** What to do **
Transcribe the Puckers Gourmet pickle text, everything from "At the 2012" down to "Sour Pickle category.".

** Supplied text **
--------------------

Want to make your tastebuds stand up and shout during your next trip to the market? Head upstairs to the second floor and sample several types of pickles and other fermented foods by Puckers Gourmet of Greenwich.
Puckers provides pickles like Garlic Half Sours and Habanero Fire, as well as international cabbage favorites such as Kim Chi and Pak Dong. The company’s foods are raw and vegan, and free of all preservatives, wheat, soy and gluten.
All of Puckers products are fermented in 64-gallon Kentucky oak whiskey and bourbon barrels, which adds a subtle oaky flavor to the products, and packaged in clear glass jars, putting the beautiful arrangements of vegetables on display.
Recent new additions to the Puckers product line are Dilly Beans and a lightly fermented, tangy Italian vegetable medley called Giardiniera. Puckers purchases many of the vegetables used in its products from local farms, including Sheldon Farms, another vendor at Saratoga Farmers’ Market.
The fermentation process delivers health benefits, and preserves foods for a period of time (though not forever). The growth of bacteria and cultures adds back healthful elements that may have been purged in our bacteria-averse society, helping our bodies’ natural systems—including digestive and immune functions—to work more effectively.
“Some fermenters add live cultures to their brine, but we do not. We let lacto fermentation happen from start to finish on its own every time. We do not inoculate,” explains Kelley Hillis of Puckers Gourmet.
The fermentation process produces Lactobacillus live cultures, with similar associated health benefits of probiotics that the yogurt industry has promoted so heavily in its marketing during the past few years.
Hillis further explains, “People ask all the time how fermenting is different from canning. Canning involves cooking the brine, which essentially kills the product. Fermentation never uses heat, creating a live healthful product.”
At the 2012 Rosendale (NY) International Pickle Fest and Competition, Puckers Gourmet won awards in three categories: first place for its cabbage and carrot Pak Dong; second place for its brilliantly colored Kim Chi; and third place against a broad field of competitors in the Full Sour Pickle category.

--------------------

Saved data entries:
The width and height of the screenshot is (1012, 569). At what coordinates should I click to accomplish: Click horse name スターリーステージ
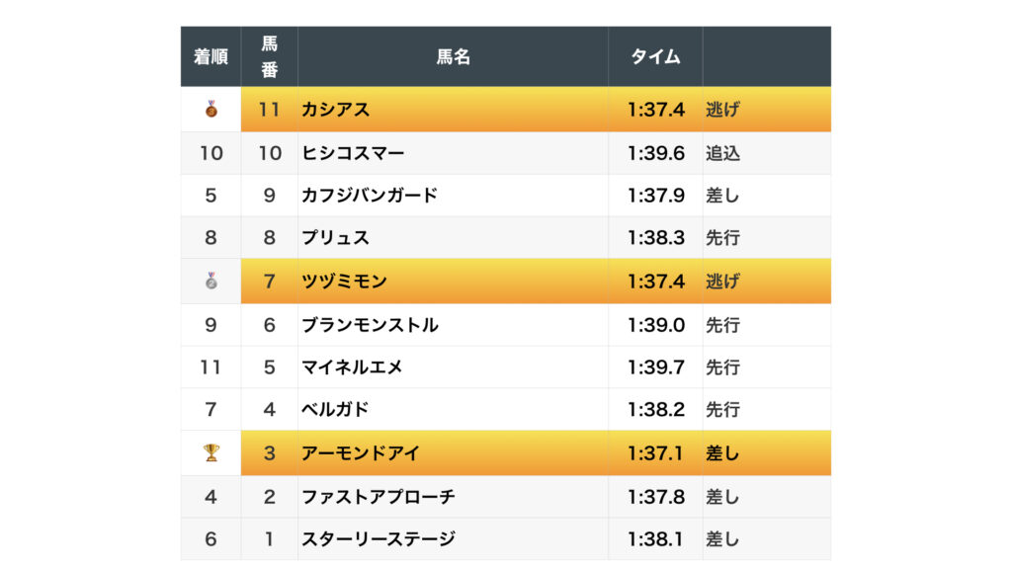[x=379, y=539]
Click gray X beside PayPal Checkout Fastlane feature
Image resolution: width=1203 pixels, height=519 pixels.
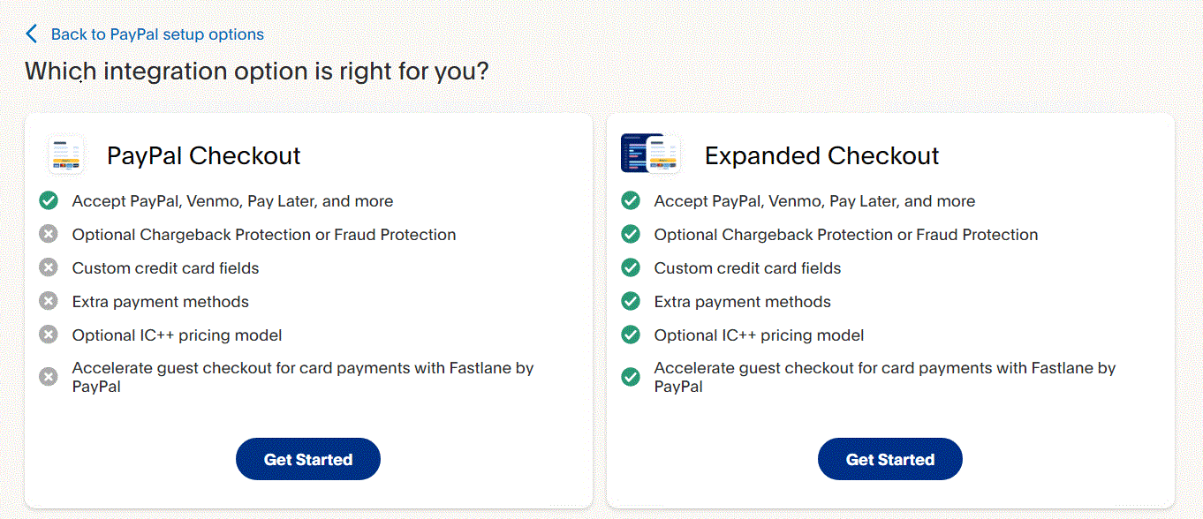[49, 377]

--------------------

** Written reply **
At the 2012 Rosendale (NY) International Pickle Fest and Competition, Puckers Gourmet won awards in three categories: first place for its cabbage and carrot Pak Dong; second place for its brilliantly colored Kim Chi; and third place against a broad field of competitors in the Full Sour Pickle category.